Шел по обочине со станции некто носатый, высокоростый, усатый и смешной. Старый, морщинистый. И узнал его мальчик, и приблизился он к нему, дабы снизу вверх посмотреть на уважаемейшего из пишущих скоморохов, пусть и не удостоенного звания писца, но любимого в народе. Был старик озабочен, и десницу его оттягивала авоська со снедью, благоприобретенной на колхозном рынке у станции, — головкой цветной капусты с неизбежными пятнами желто-серого тления на кучерявой белой плоти, шестью обреченными картофелинами и ломтем нежного и жирного крестьянского творога, недальновидно обернутого в промокшую оберточную бумагу (следовало бы запастись стеклянной банкой). Шуйца же его была пуста и совершала произвольные перемещения в пустопорожнем осеннем воздухе.

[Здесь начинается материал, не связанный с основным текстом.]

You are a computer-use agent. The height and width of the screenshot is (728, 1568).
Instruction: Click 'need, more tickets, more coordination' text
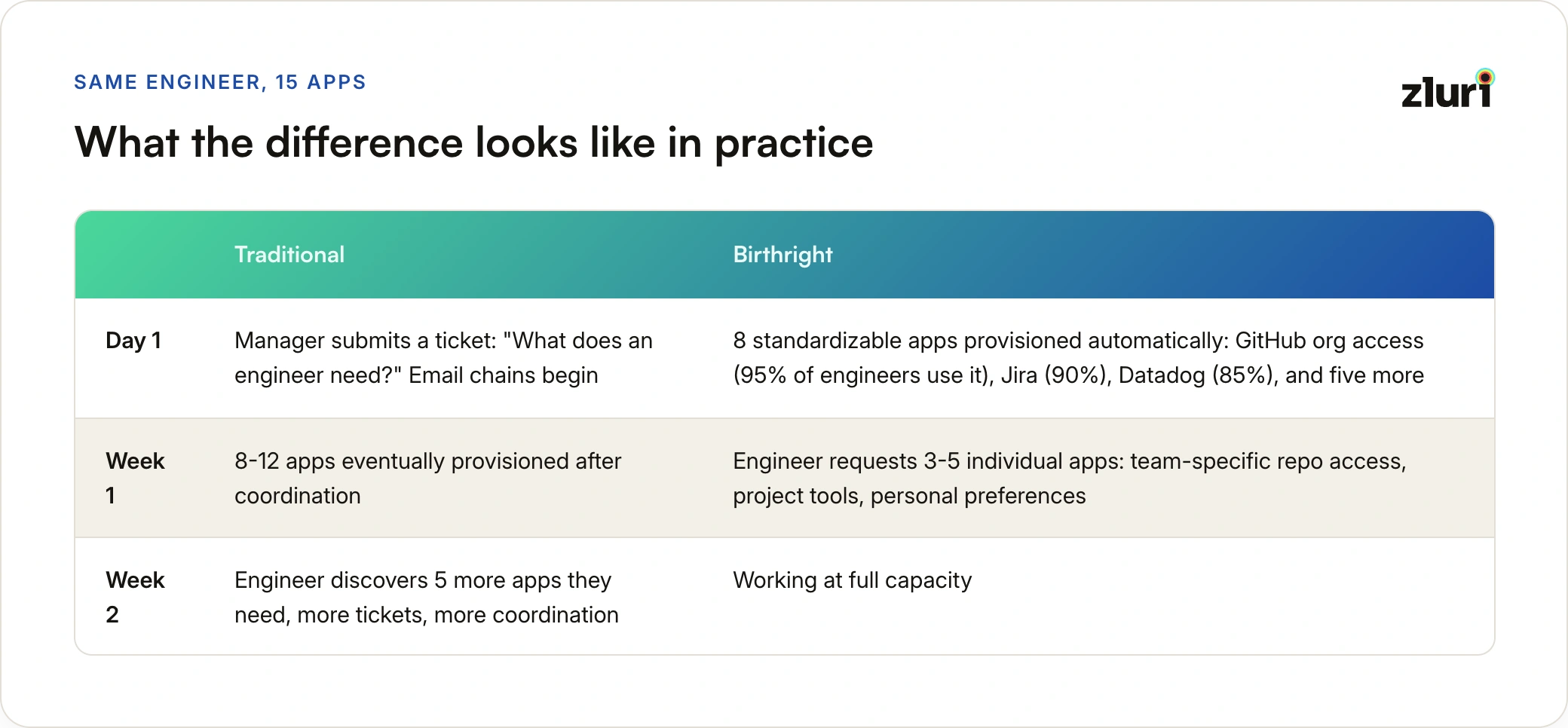[x=426, y=615]
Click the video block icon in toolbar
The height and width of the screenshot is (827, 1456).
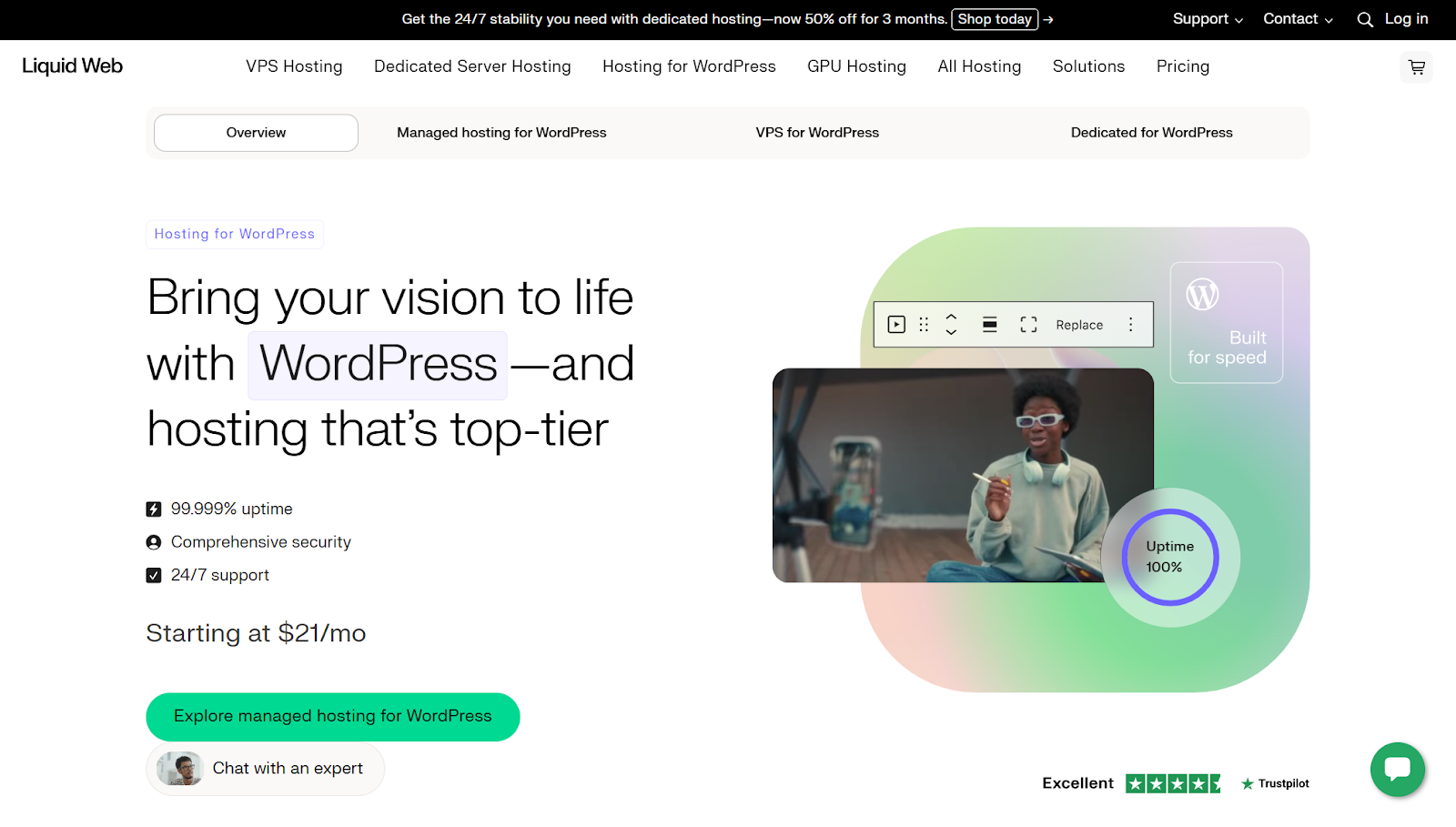pyautogui.click(x=896, y=325)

— Евсей Иванович! — промолвил мальчик, робея и приближаясь.
— Честь имею, — затрудненно ответил морщинистый, раскачивая сетью со снедью.
— Я чрезвычайно обожаю ваши стихи для детей.
— Спасибо.
— А во взрослых стихах вы разбираетесь?
— Смею надеяться, молодой человек. Вы хотели о чем-то спросить? О Маршаке? О Маяковском, Пастернаке? Может быть, Симонове? Суркове?
— Сообщите мне, прошу вас, Мойдодыр Айболитович, что такое “жимолость” и “кривда”?
— Что-что?
— “Жимолость” и “кривда”. И почему у козы-безбожницы глаза золотые.
Зрачки смешного, усатого и высокоростого очевидно расширились. Он присел, похрустывая коленными суставами кузнечиковых ног, он неаккуратно разместил авоську на пыльных зарослях подорожника, помогающего лечить поверхностные ранения кожного покрова, и напряженно заглянул мальчику в веснушчатое лицо.
— Где ты слышал эти слова, молодой человек?
— Я не могу вам сказать, Евсей Иванович. Это военная тайна.
— Военная тайна имени полковника Гайдара? Один сервильный ублюдок, один гуманитарствующий голем и одна — пусть и гениальная — сволочь решают судьбу российского Овидия Назона, а может быть, и Данте Алигьери. Ха! А я, не последняя, дьявол подери, фигура в отечественной критике и литературоведении, низведенная до колодок не то счетовода, не то скомороха, случайно узнаю об этом от ёршика, встреченного на окраине нашего — благоухающего сосной и пенькой — садка для откормленных мурен? Так, что ли? Так? Так? И я… в дневнике… Боже, зачем? Почему? Дневник — бессмертную душу свою — мог бы и пощадить, скажи мне, молодой человек? Да хоть бы и с помощью тайнописи? А?
— Вы изъясняетесь подобно простолюдину, опьяненному ячменным пивом, и я не понимаю вас, Евсей Иванович, — удрученно промолвил мальчик, располагая лицо под углом в сорок пять градусов. — Я не знаю, кто такой Овидий Назон, и не слышал, что такое “пенька”.